- WORK ORDER -
Set the pictures aside and transcribe exactly the lines from the one containing "Click into the First Name field" through the final line of the records.
*** Begin section ***
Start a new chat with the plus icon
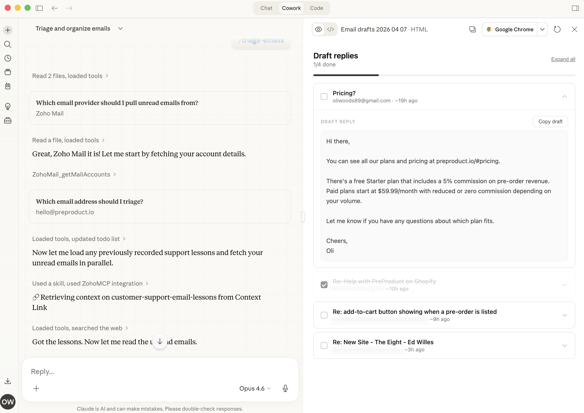The width and height of the screenshot is (584, 413). [x=8, y=30]
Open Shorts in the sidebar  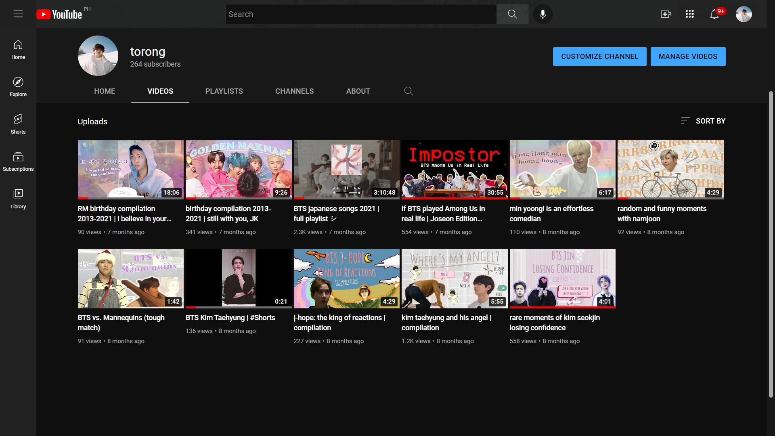pos(18,124)
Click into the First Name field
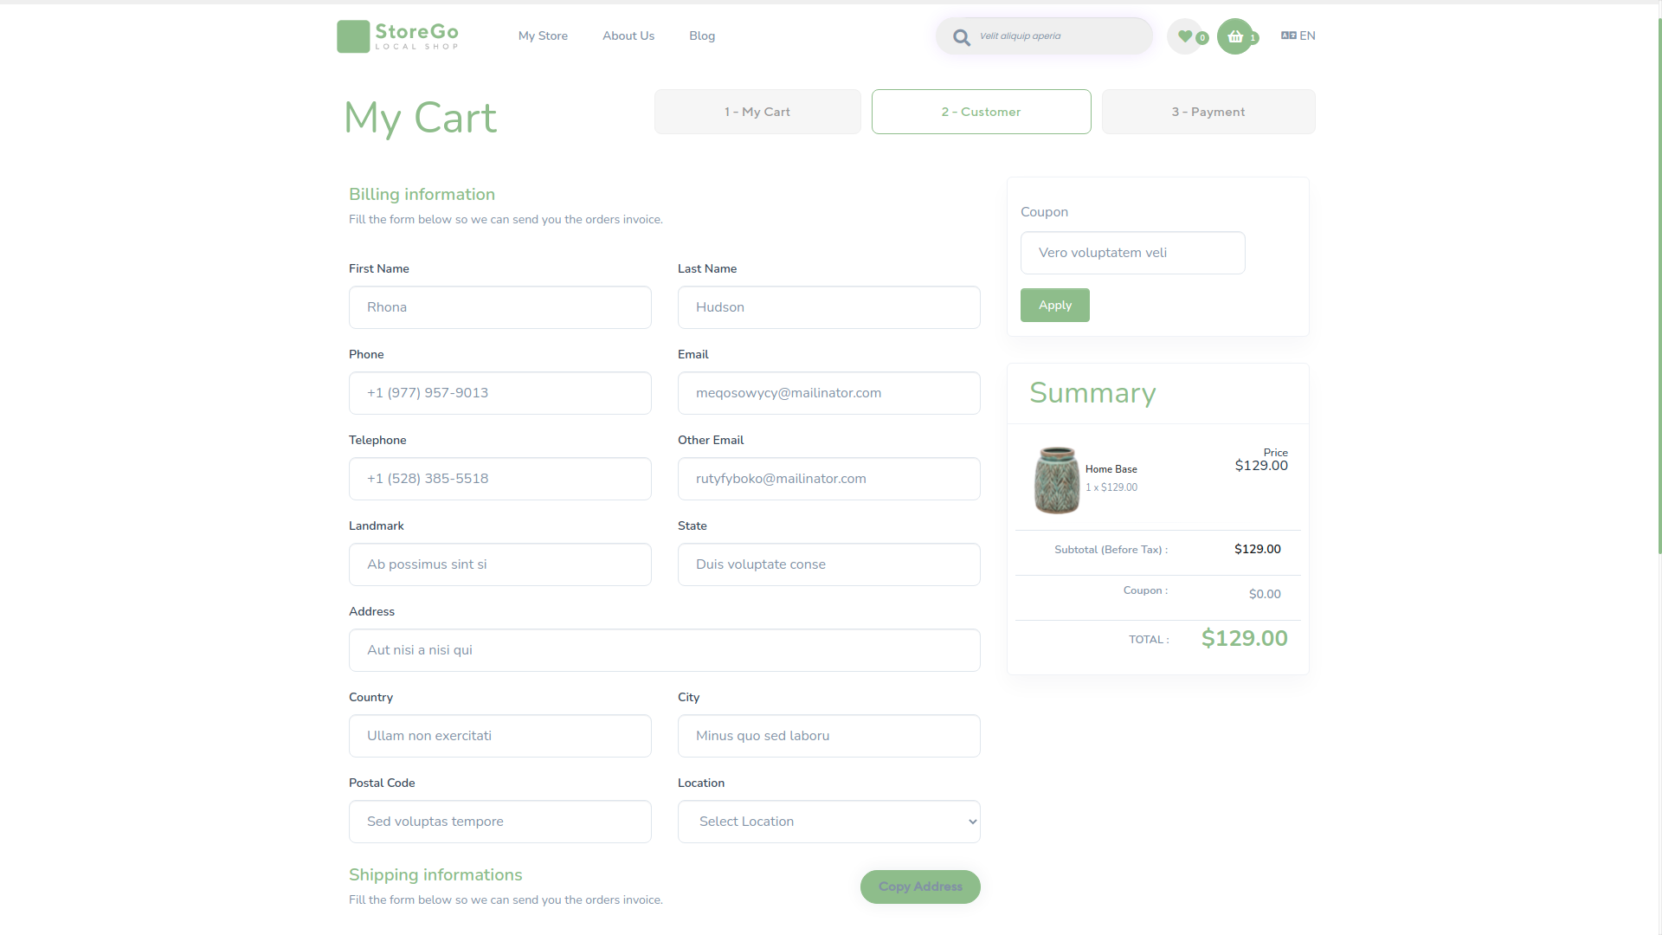Viewport: 1662px width, 935px height. click(499, 307)
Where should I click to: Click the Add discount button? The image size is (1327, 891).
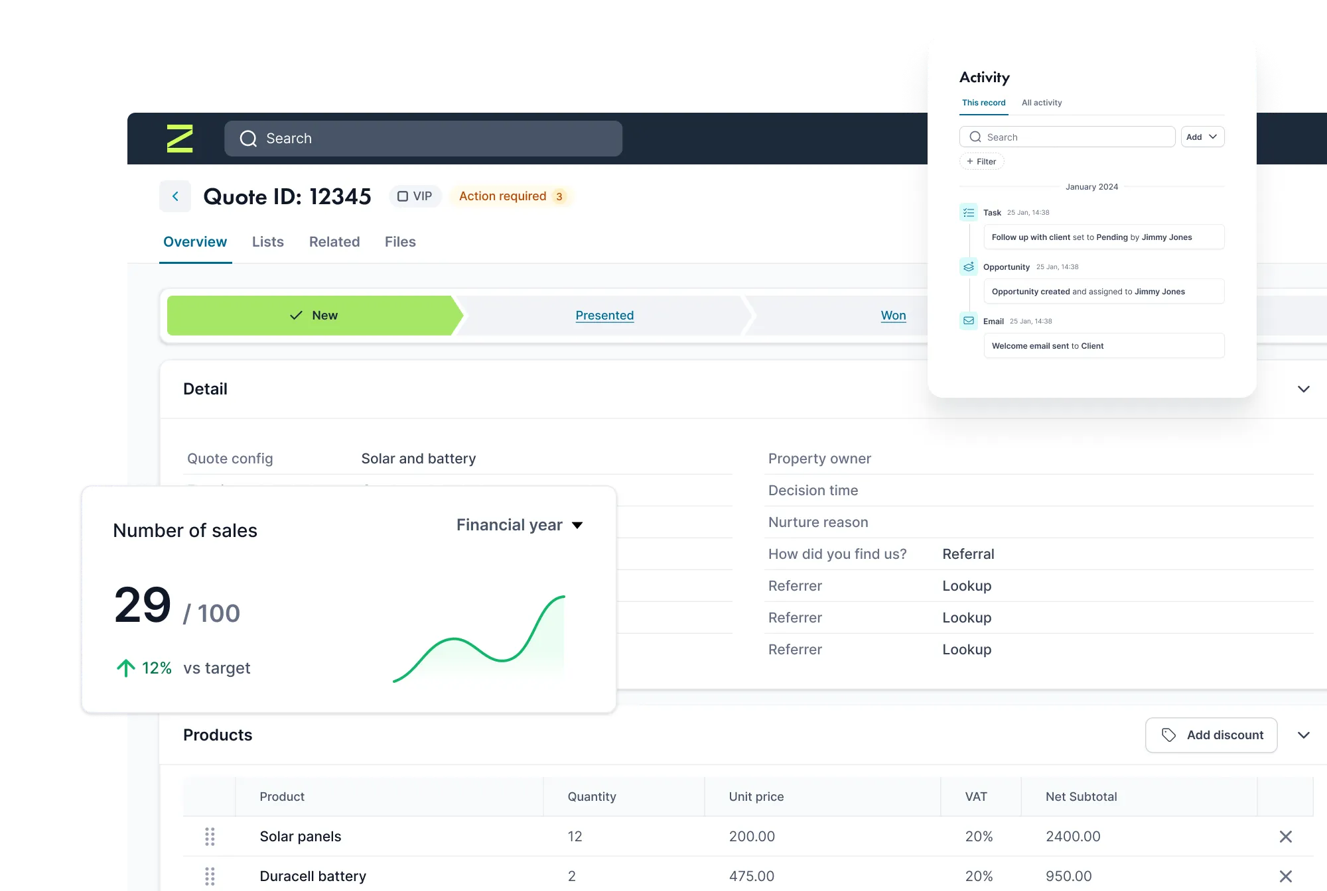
*** End section ***
- OUTPUT FOR THIS EXERCISE -
Click into the First Name field
Viewport: 1662px width, 935px height. click(499, 307)
Where should I click to: Click the Add discount button? The image size is (1327, 891).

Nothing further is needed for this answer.